Another bomb threat Tuesday at high school
Police say cases now in hands of state’s attorney
MORRISON – Again Tuesday afternoon, a bomb threat forced police to temporarily shut down Morrison High School.
According to a statement, Morrison Police received a report of a bomb threat at 2:30 p.m. Tuesday. The high school was evacuated and closed.
A search of the school found no bomb, and the school was opened later in the afternoon, according to the statement from police.
This was the sixth in a string of bomb threats that have plagued the high school. Similar threats were made on April 8, April 29 and June 7 of 2011, as well as Feb. 21 and Sept. 11 of this year.
Morrison Police Chief Brian Melton said Tuesday his department had completed its investigation into the threats of Feb. 21 and Sept. 11, and those of April 8 and June 7 of 2011.
The same day the threat was made on Sept. 11, the department had a male juvenile in custody who made the threat, Melton said. The case was sent to the Whiteside County state’s attorney’s office for consideration of charges against him, Melton said.
In addition, the department has determined a 16-year old male was responsible for the threats made on April 8 and June 7 of 2011 and Feb. 21 of this year.

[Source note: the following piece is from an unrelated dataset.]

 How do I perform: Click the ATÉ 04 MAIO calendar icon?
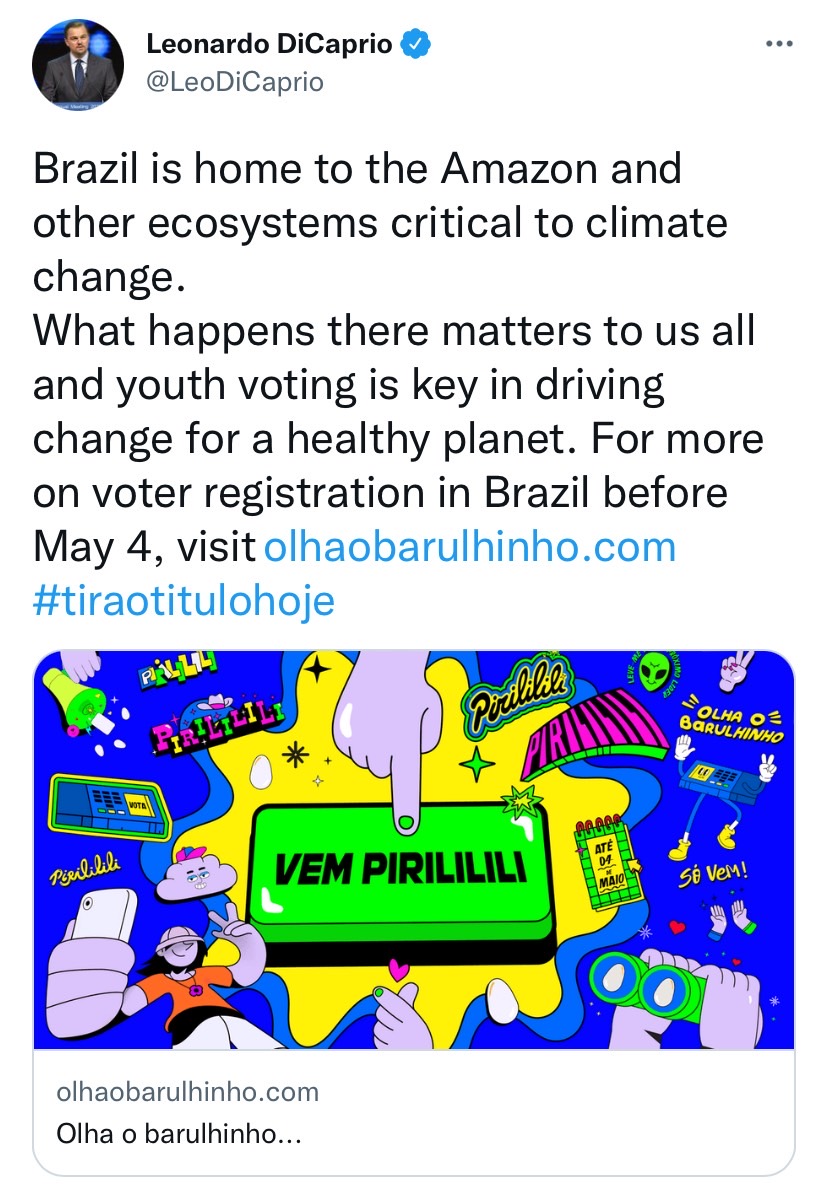click(x=609, y=864)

“We’ve sent that out for those instances in the case file involving that to the state’s attorney’s office, as well,” Melton said. “We’re awaiting determination of charges on that.”
The investigation of Tuesday’s threat and the other threat continues, he said.

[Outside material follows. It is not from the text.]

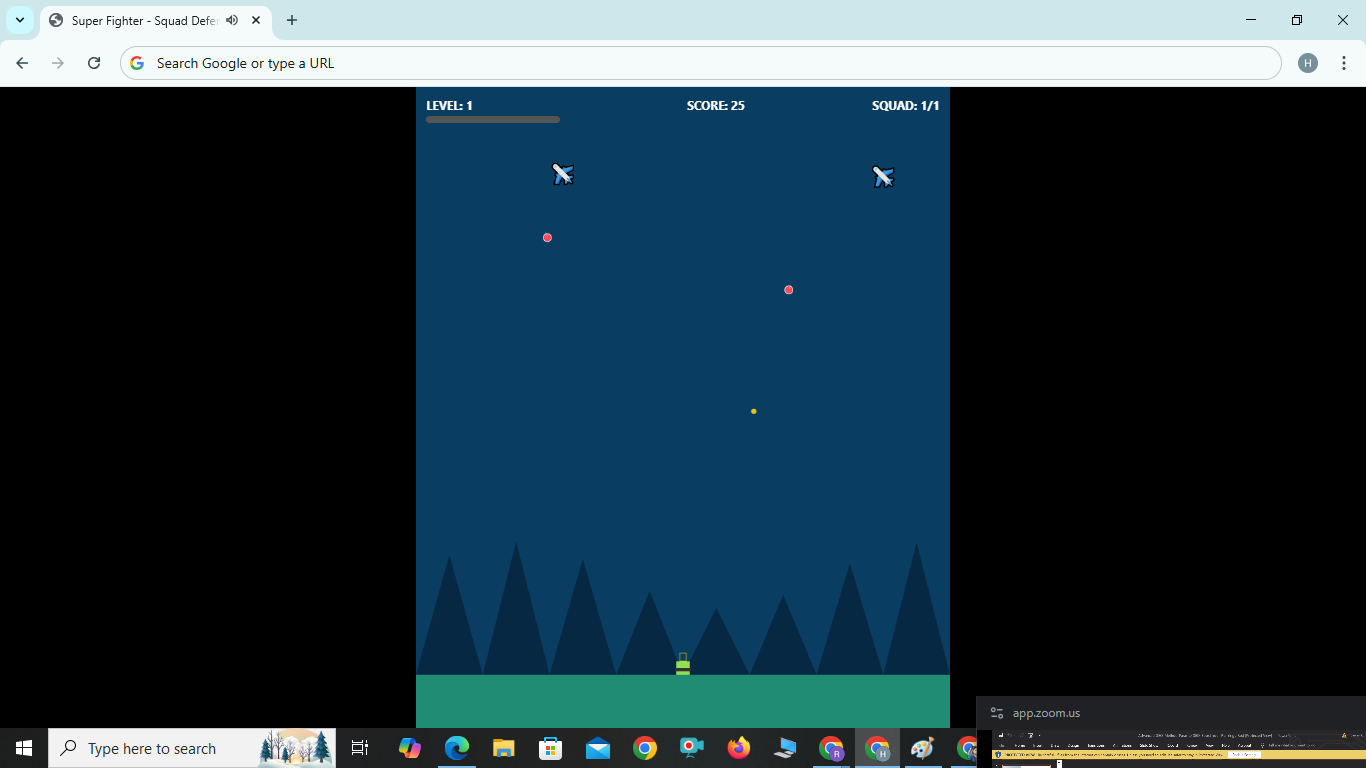
Task: Open the screen recorder taskbar icon
Action: (x=691, y=748)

“We’ve been working on these cases for quite a while,” he said. “They remain open until they are charged and convicted. They still remain open investigations should additional information [arise] or someone not be charged.”
Melton said the department is doing what it can to investigate the threats. But he said only one thing can stop further threats from being made.
“The deterrent is going to be justice,” he said. “Administrative action from schools in disciplining and justice in charging those responsible. We’re seeking for them to charge them to the full extent because this has to stop.”
The police chief said it is important to know none of the threats made “were made with the true intention of blowing up the school.”
“They have been jokes or pranks being made that suspects did for different purposes,” Melton said. “None of them were made with the intent of doing harm to the school or others.”